Rita Varela does not like my criticism of Joseph Stiglitz’s generally happy assessment, in the Fall of 2007, of Hugo Chavez’s economic policies imposed on Venezuelans. Ms. Varela scolds, by e-mail:
You [Boudreaux] find it simple to look out your rear view window to see what happened. It was not so simple to see nine years [ago] that the oil price would fall so far.
Ms. Varela:
No sensible economist could have looked at Venezuela in 2007 – or in whatever year the price of oil recently peaked – and predicted anything but the general state of economic calamity that reigns there today. Stiglitz’s 2007 assessment of Chavez’s policies wasn’t wrong because Stiglitz failed to account for falling oil prices. His assessment was wrong because every good economist understands that making property rights more insecure, centralizing more and more economic decisions in a government bureaucracy, and preventing market prices from rising and falling as the forces of supply and demand would push those prices unavoidably cause economic damage – and that the greater these interventions the greater the extent and depth of the resulting damage.

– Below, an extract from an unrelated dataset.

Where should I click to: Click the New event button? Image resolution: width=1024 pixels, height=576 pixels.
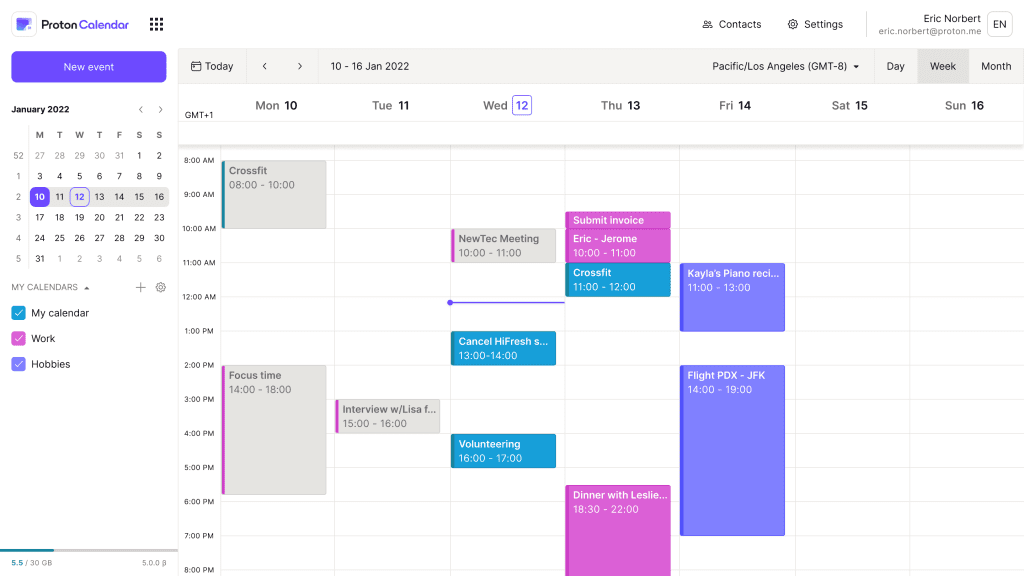[x=89, y=67]
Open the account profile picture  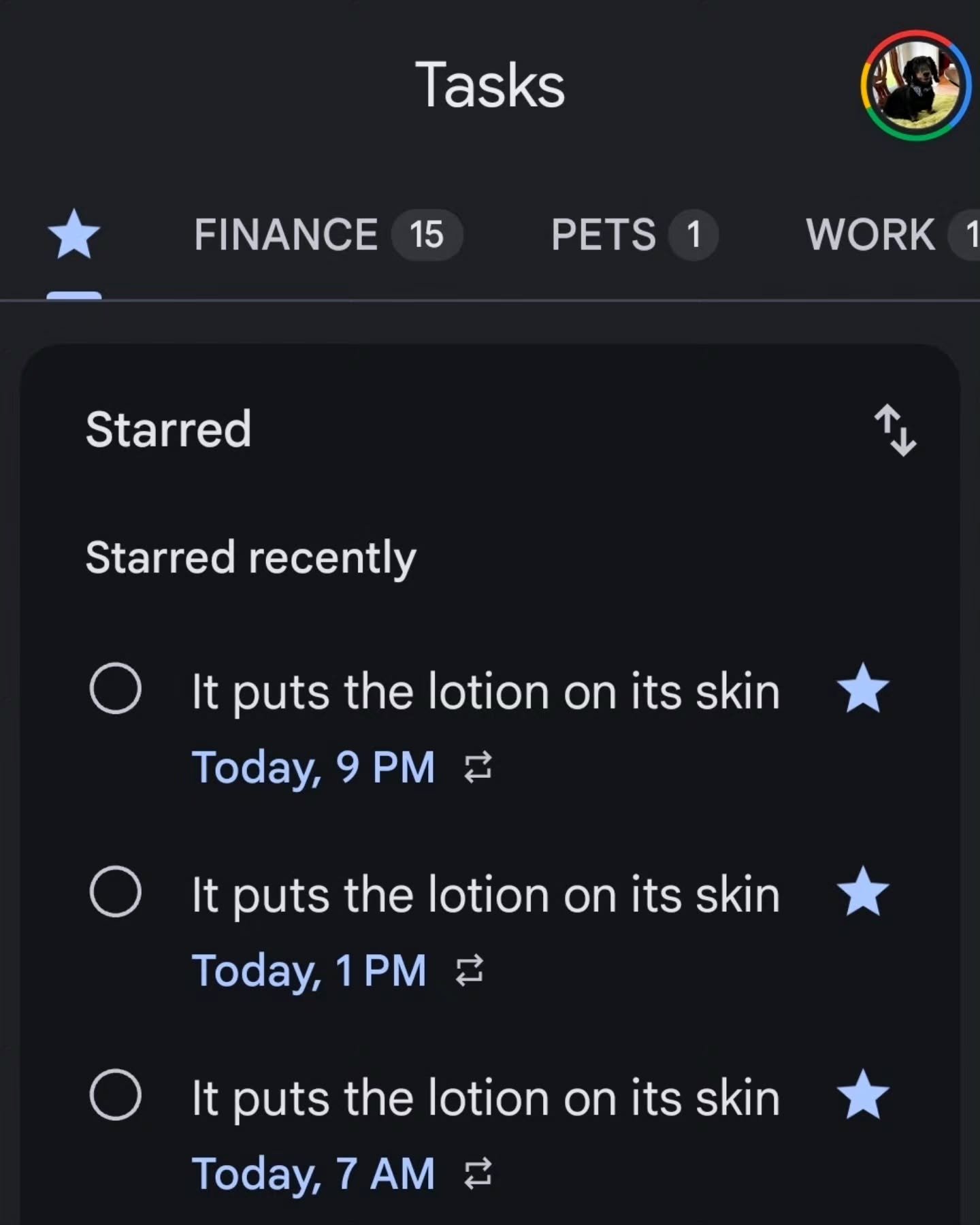tap(916, 85)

But lest you or anyone else suppose that good economists have only after the fact concluded that Chavez’s (and Maduro’s) economic policies spell doom for the Venezuelan economy – and greater tyranny for Venezuelan society – here are a few Cafe Hayek blog posts from years ago: February 7, 2007; February 8, 2007; also February 8, 2007; December 26, 2009; September 26, 2010; and April 22, 2012.